20.06.14 Genetic of AML Flashcards
What is Acute myeloid leukemia (AML)
A heterogenous disease resulting from the clonal expansion of meyloid progenitors (blasts) in peripheral blood (PB), bone marrow (bm) or other tissue.
How is a diagnosis of AML made
- At least 20% blasts are present in PB or bm,
- If <20% then also if a myeloid sarcoma is present, an AML-related chromosomal abnormality is detected, or erythroid leukemia is present
Incidence of AML
- Adult= 2.5 in 100,000. 25% acute leukemias
- Pediatric= 0.7 in 100,000.15-20% of acute leukemias
Median age of AML diagnosis
67yrs
Clinical symptoms of AML
- Fatigue, shortness of breath, easy bruising/bleeding, increased risk of infection, splenomegaly.
- Progresses rapidly and is fatal within weeks or months if left untreated.
What chromosomal abnormality involves RUNXIT1 and RUNX1
- t(8;21)(q22;q22)
- 5% AML.
- Often have secondary chromosomal abnormalities (70%)
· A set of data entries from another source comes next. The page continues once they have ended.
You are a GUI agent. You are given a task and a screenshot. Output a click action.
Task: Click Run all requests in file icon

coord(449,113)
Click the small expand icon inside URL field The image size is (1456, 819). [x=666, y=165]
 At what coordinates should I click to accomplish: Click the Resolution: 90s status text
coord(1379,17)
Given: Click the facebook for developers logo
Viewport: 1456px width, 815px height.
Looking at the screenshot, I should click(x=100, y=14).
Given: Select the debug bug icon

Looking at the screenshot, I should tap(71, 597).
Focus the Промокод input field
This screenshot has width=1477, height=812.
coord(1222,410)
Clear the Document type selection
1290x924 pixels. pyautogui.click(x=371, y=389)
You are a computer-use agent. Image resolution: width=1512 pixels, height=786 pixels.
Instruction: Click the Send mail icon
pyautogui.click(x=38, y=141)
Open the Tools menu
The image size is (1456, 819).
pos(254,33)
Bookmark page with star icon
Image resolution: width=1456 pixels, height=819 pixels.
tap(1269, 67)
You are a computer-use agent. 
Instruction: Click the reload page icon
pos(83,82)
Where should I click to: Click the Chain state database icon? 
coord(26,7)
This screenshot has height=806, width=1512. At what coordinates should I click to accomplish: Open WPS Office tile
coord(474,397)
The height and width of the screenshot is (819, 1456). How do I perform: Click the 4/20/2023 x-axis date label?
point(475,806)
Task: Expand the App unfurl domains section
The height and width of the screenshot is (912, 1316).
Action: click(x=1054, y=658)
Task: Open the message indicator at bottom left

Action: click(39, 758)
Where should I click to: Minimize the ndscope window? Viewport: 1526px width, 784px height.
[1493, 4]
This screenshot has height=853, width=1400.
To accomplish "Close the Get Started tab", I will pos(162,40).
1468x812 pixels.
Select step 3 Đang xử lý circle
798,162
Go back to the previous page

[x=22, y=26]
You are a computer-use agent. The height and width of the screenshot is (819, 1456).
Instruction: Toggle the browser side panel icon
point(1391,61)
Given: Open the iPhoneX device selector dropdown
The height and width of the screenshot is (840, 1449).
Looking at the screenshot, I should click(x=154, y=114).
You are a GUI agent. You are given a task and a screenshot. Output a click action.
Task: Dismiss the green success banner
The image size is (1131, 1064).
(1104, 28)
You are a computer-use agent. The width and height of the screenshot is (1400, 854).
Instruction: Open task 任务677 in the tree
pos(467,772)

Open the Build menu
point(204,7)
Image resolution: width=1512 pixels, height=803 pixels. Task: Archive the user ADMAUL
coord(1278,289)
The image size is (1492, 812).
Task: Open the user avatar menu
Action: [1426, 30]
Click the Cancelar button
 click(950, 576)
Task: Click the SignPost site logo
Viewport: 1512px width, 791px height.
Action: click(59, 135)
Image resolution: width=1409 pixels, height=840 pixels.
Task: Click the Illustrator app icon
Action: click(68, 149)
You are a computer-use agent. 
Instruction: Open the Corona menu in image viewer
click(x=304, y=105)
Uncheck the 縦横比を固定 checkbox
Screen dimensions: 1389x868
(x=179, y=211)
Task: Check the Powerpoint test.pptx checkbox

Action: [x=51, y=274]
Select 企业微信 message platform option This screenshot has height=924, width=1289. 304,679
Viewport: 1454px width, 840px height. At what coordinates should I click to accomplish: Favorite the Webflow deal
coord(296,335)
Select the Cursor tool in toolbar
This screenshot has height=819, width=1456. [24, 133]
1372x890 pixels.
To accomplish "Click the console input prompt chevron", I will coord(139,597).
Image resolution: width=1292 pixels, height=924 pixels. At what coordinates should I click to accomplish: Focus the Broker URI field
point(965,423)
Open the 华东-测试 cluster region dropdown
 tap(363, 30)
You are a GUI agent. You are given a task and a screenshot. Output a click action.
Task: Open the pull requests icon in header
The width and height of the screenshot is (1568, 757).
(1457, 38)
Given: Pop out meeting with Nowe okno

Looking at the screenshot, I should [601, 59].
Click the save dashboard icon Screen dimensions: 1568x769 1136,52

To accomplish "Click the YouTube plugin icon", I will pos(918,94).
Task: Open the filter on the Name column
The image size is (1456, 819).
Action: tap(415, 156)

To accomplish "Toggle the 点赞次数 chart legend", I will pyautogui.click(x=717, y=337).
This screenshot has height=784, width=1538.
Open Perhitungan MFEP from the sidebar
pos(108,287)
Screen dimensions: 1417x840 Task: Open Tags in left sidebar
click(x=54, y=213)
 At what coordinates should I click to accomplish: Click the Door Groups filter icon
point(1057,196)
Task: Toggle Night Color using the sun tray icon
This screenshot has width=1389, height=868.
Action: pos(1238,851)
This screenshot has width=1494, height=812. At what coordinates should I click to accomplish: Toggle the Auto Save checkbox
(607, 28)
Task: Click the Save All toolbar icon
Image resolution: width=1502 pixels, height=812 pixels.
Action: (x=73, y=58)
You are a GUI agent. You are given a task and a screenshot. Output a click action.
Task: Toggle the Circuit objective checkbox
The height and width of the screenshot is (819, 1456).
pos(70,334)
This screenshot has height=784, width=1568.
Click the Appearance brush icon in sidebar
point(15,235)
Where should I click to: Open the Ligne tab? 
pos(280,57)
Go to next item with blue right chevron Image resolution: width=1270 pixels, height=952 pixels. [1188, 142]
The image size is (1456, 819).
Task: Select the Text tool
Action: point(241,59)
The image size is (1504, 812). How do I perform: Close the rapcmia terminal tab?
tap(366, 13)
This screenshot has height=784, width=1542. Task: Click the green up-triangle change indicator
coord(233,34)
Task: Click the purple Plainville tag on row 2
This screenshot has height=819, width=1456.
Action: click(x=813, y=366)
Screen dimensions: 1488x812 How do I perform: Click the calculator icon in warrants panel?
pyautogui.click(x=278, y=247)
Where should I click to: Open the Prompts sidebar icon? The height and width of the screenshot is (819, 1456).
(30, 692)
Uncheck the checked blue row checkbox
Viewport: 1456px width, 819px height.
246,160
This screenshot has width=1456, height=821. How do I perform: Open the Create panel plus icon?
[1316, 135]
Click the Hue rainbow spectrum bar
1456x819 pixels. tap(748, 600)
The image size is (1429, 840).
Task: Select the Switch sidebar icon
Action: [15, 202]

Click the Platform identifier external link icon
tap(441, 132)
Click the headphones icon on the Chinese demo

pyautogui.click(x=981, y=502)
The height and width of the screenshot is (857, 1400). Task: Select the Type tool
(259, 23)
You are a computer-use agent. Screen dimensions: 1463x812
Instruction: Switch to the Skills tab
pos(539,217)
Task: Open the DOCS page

What chromosomal abnormality causes acute promyelocytic leukemia (APL)
- t(15;17)(q24.1;q21.2)
- PML-RARA genes.
- In 5-8% of AML.
- Detected by FISH or RT-PCR
- Characterised by excess promyelocyte accumulation in bone marrow
What chromosomal abnormality involves MLLT3 and KMT2A
- t(9;11)(p21.3;q23.3)
- 9-12% paed AML
What is a therapy-related myeloid neoplasm (t-MN)
- 10-20% AML
- In patients who have had alkylating agents, topoisomerase inhibitors and/or radiation
- 90% have cytogenetic abnormalities.
- Worse patient outcomes
Myeloid proliferations related to Down syndrome
- Transient abnormal myelopoiesis. In 10% DS newborns. In 20-30% it becomes non-transient AML
- Myeloid leukemia associated with DS: Children with DS are 50 fold increased risk of developing AML in first 5 years.
- Due to mutations in GATA1 (on X chromosome)
Best practice guidelines for AML (2012) state which tissue is preferred for testing
- Bone marrow
- PB can be used when circulating blasts are seen in pb film
Best practice guidelines for AML (2012) state how many abnormal metaphases needed for an abnormal karyotype
- 5
- Score another 5 for same or additional changes
Best practice guidelines for AML (2012) state how many abnormal metaphases needed for a normal karyotype
-20 metaphases (10 fully the others for obvious abnormalities)
What happens when karyotyping, if 1 potentially significant abnormality is identified
-Screen a further 10 cells or do FISH
When should FISH/ RT-PCR be considered
- When karyotyping fails (<10 analyzable cells)
- Where common additional abnormalities are found.